7 Outlier treatment
Outlier treatment is the process of altering indicator values to improve their statistical properties, mainly for the purposes of aggregation.
Data treatment is a delicate subject, because it essentially involves changing the values of certain observations, or transforming an entire distribution. This entails balancing two opposing considerations:
- On the one hand, treatment should be used as sparingly, because you are altering one or more known data points.
- On the other hand, this is only done for the purposes of aggregation (i.e. creating a composite score), and since composite indicators are normally presented with the index scores and original data accessible underneath, the underlying data would normally be presented in its original form.
Therefore, be careful, but also realise that data treatment is not unnerving or unethical, it’s simply another assumption in a statistical process. Like any other step or assumption though, any data treatment should be carefully recorded and its implications understood.
7.1 About
Before explaining how to treat outliers, let’s explain the “why”. Outliers are roughly defined as data points that don’t fit the rest of the distribution. Consider the artificial example below.
Here, clearly the data point with a value of 10, does not fit the rest of the distribution.
Outliers can exist because of errors in measurement and data processing, and should always be double-checked. But often, they are simply a reflection of reality. Outliers and skewed distributions are common in socio-economic variables.
The reason why we may want to treat outliers is that in composite indicators, before aggregating we typically normalise the data by scaling it onto a common range (e.g. 0-100). In the above example, this would mean that most units would get a low score, because the scale has been defined by the outlier.
This may or may not be the result you wish to obtain. If, for that indicator, you wish to acknowledge that the outlying point is exceptional, then it is better not to treat the data. If however, you would like the scale to be more defined by the large majority of points, you may wish to treat the outlier. This would mean that the outlier still has the highest score, but not by so much.
Again, this does involve changing data points, but it is only done in order to more effectively aggregate indicators together.
The {composer} app has an automatic outlier treatment algorithm which treats outliers at a single click. The methodology follows that used by the European Commission, among others, and is as follows.
For each indicator separately:
- Check skew and kurtosis value
- If absolute skew is greater than 2 AND kurtosis is greater than 3.5:
- Successively Winsorise up to a maximum of five points. If either skew or kurtosis goes below thresholds, stop. If after reaching the maximum number of points, both thresholds are still exceeded, then:
- Return the indicator to its original state, and perform a modified log transformation.

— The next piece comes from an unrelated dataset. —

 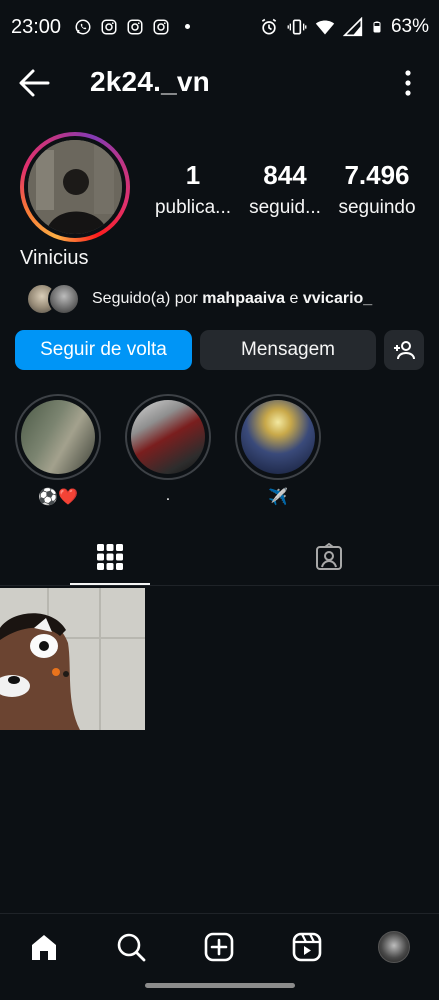 I want to click on battery-icon, so click(x=377, y=27).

- If the indicator does not exceed both thresholds, leave it untreated.
Here, the skew and kurtosis thresholds are used as simple indicators of distributions with outliers.
Winsorisation involves reassigning outlying points to the next highest or lowest point, depending on the direction of the outlier. In the example above, this would involve taking the outlier with a value of 10, and reassigning it to the maximum value of the observed points except that one. This would result in the following:
This treatment can be applied iteratively, in case of multiple outliers.
The log transformation involves applying a scaled log-transformation that reshapes the entire distribution. It is most suitable for naturally skewed distributions such as log-normal distributions.
\[ x' = \log(x-\min(x) + a)\\ \text{where:} \;\;\; a = 0.01(\max(x)-\min(x))` \]
This transformation is effectively a log transformation with a small shift, which ensures that negative values can also be transformed. It looks like this:
This shows that the initially skewed distribution with outliers has been transformed to a distribution that is reasonably normal-looking. It has also had the effect of changing the scale of the distribution, but this doesn’t matter because all indicators will anyway be normalised onto a common scale - see Chapter 8.
7.2 How
The outlier treatment algorithm is automatically implemented in the {composer} app. There are no parameters to adjust here, it is simply a choice of running the data treatment procedure, or not. To run data treatment, click the “Run” button.
On running the treatment, the app will return a summary of which indicators had outliers before treatment (using the skew and kurtosis thresholds mentioned above), and any that still have outliers after treatment (since outlier treatment does not always successfully deal with all outliers).
A table of data is also generated which highlights points that have been Winsorised or log-transformed, and summarises the data treatment applied to each indicator.
Clicking on a column in the table will generate a scatter plot in the sidebar, showing the indicator before and after treatment, and illustrating how the data points have been changed. In the example below, four points have been Winsorised.